Recently purchased a Fiat Autotrail Cheyene 696 (year 2000)

This switch and light that turns on when the switch is turned has me totally baffled?
I cant find any reference to this in the handbooks.

All ideas welcome?


----------



## hommes (Sep 9, 2006)

It may be a dummy alarm/immobiliser LED. Turn it on to make thieves think it's alarmed. Does it flash or is it permanently lit when turned on?


----------



## aldra (Jul 2, 2009)

Had a lot of wine

So okay you knew that

Could think of a few things I wish it was for  

Ok not helpful 

Aldra


----------



## bognormike (May 10, 2005)

don't touch it!!!


----------



## Mrplodd (Mar 4, 2008)

Aw come on guys the OP is looking for a serious answer here !!!

It is without doubt an aftermarket fitting so there will be no mention in the handbook.

As its in the cab area I would tend to think its something to do with the base veicile rather than a habitation device.

Does the LED light up only when the ignition is on or all the time.

Does it only operate when the vehicles lights are on?

If so are there any additional exterior lights fitted? (such as fog or spot lights??) 

Is there an inverter that permanently wired in??

I think your best bet is tom approach it in a logical manner and slowly eliminate the possibilities.

Of little help I know but I also have an "extra" switch by the door in my Cheyenne. After 18 months ownership I have still not been able to figure out what it does (so I have come to the conclusion its not important)

You could always contact the previous owner and ask them?


----------



## charlieivan (Apr 25, 2006)

As mrplodd said, contact previous owner. I had a switch and light in our van and after contacting previous owner he told me of many features the van had, mainly security and immobilization, that the dealer we bought from had no idea they were fitted.


----------



## Pudsey_Bear (Sep 25, 2008)

It could even be for something removed before sale.

+1 for asking the previous owner in the V5


----------



## Rodav (Jul 21, 2012)

Hi, Could it be to enable the radio to be used with the ignition switched off ?

Dave


----------



## Mrplodd (Mar 4, 2008)

Dave

In my Autotrail the radio is powered off the leisure battery


----------



## rosalan (Aug 24, 2009)

As it does not seem to be a standard fitting, all most of us can do is offer guesswork.
1. You already asked the previous owner and I assume got nowhere.
2. Think what possible uses it could have; an isolator switch, a switch connected to your sound system, an external light.
3. Sounds a bit too obvious but chase the wires, check out the fuse box for additional connections.
4. Check for a noticeable drop in power when you switch it on, the little lights consumption should be hardly detectable.
5. Finally, a previous owner could have added the light and switch for the most obtuse reasons, to check gas is full, water tank check, cruise control on... almost anything.
As you are more or less on you own with this 'problem' my instinct would be to trace the wires or get it checked with an auto-electrician or ignore it.
Quite a good challenge.
Alan


----------



## Penquin (Oct 15, 2007)

OK, logic tells me that it is to control something that might be needed while driving since it is situated near the gear lever on the driver's side......

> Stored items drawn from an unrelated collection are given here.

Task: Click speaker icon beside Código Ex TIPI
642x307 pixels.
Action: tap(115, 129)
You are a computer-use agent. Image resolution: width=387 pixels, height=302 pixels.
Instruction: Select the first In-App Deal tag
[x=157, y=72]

Could it be to activate manually a reversing camera while going forward so that it can be used as a rear view mirror?

Alternatively, is the vehicle fitted with a tow bar? If so could it be to activate part of the wiring system for whatever is being towed including of course the A frame option and perhaps a "Brake Buddy" or similar that would only be needed while towing? I am NOT familiar with those things....

Does the light only come on when the ignition is switched on/engine running or does it come on irrespective of the engine?

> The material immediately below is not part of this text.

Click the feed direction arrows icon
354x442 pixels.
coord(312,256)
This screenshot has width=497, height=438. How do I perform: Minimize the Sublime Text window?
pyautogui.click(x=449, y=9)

If it is engine controlled then that would add support to my view that it is to energise something that would be of use while driving.

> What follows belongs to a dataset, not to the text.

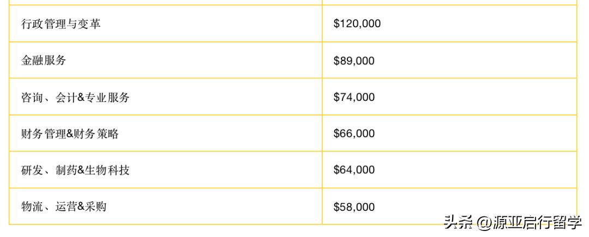This screenshot has width=589, height=237.
Task: Select the $58,000 salary cell
Action: pos(354,207)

If it works irrespective if the engine, then that might indicate an inverter or to activate the radio for longer than the annoying 20 minutes....

Just some thoughts, but I will be interested to hear what it is for (if you can find out) :?

Dave


----------



## csmcqueen (May 12, 2010)

If all else fails... trace the wires, Had to do that a few times in the past


----------



## prof20 (Jan 11, 2007)

Watch out! Erneboy's brother might have fitted it! 8O


----------